▶ **Task description**: What is needed is an exact repeat of the entries, with no pictures in it.

▶ **Data records**:
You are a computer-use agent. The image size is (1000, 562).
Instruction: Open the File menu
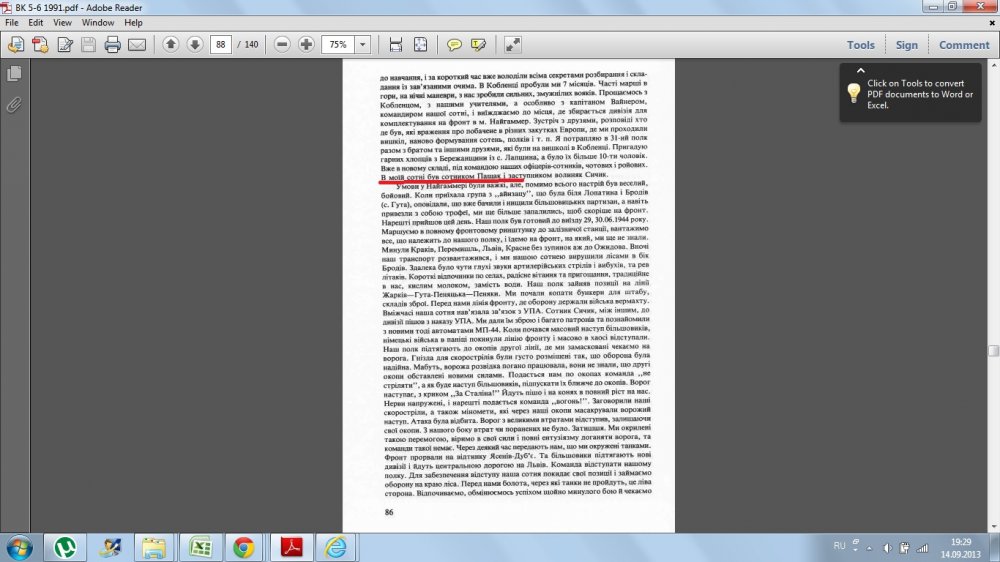point(11,22)

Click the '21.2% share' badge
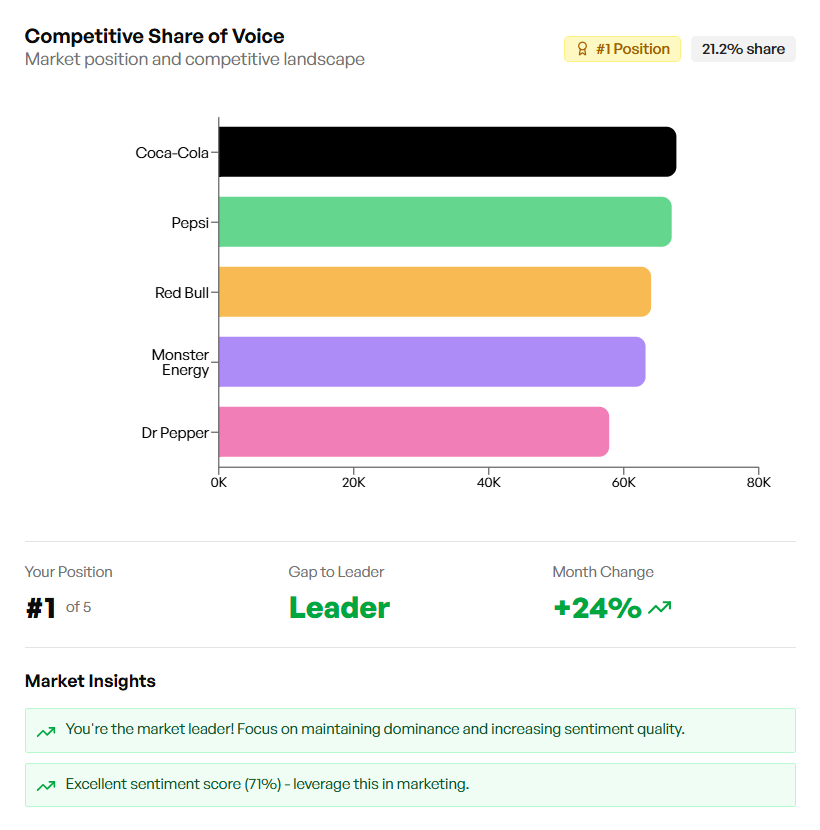pyautogui.click(x=743, y=48)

▶ **Response for this exercise**:
You are a computer-use agent. The image size is (1000, 562).
Instruction: Open the File menu
point(11,22)

Click the '21.2% share' badge
pyautogui.click(x=743, y=48)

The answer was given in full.